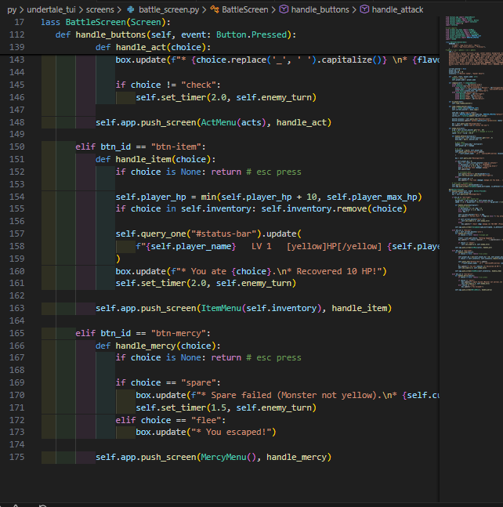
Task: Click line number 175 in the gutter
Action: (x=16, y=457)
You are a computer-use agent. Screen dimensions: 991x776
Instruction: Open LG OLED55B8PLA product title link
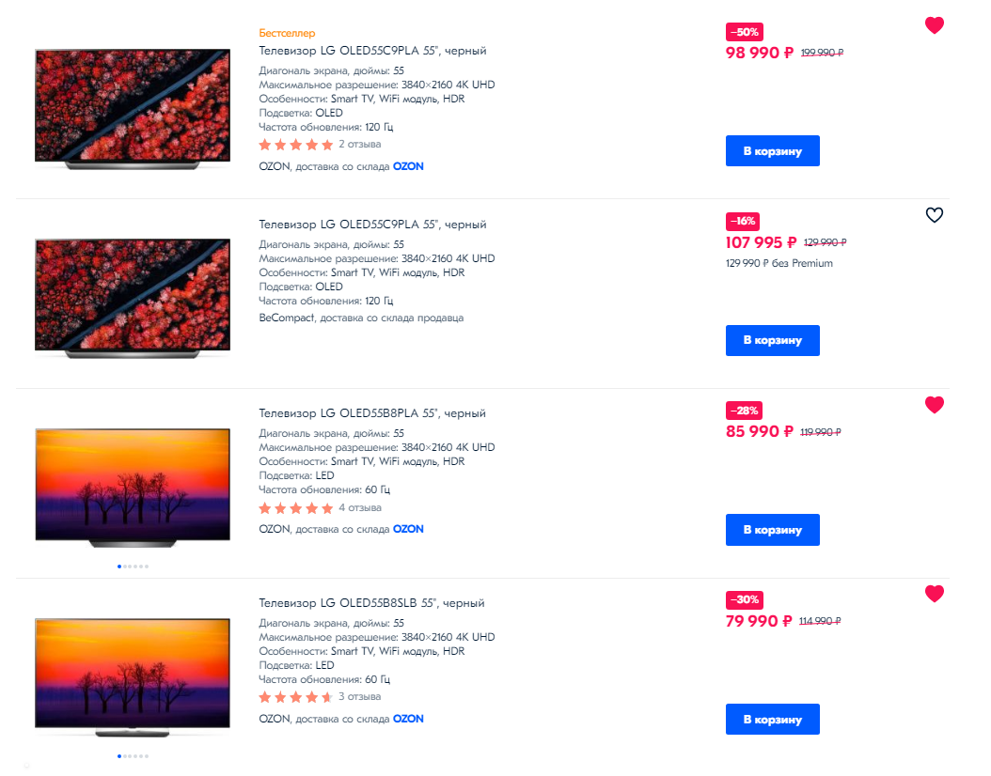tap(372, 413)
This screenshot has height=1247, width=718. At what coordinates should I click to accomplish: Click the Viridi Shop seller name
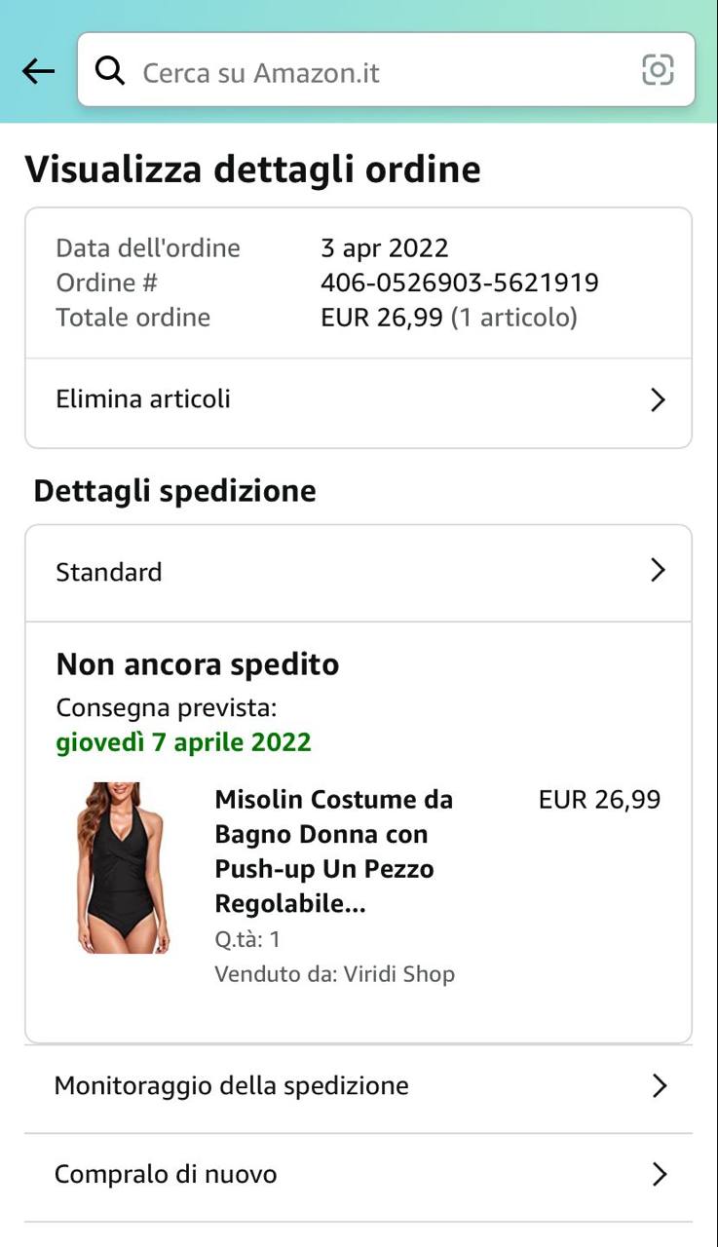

-.-.-

◆ AIM OF THE TASK
Do not include pictures. Copy only the lines running from the line with "Instruction: Open LG" through the last line of the records, exactly as they appear.

◆ WRITTEN ANSWER
Instruction: Open LG OLED55B8PLA product title link
tap(372, 413)
This screenshot has height=1247, width=718. At what coordinates should I click to accomplish: Click the Viridi Shop seller name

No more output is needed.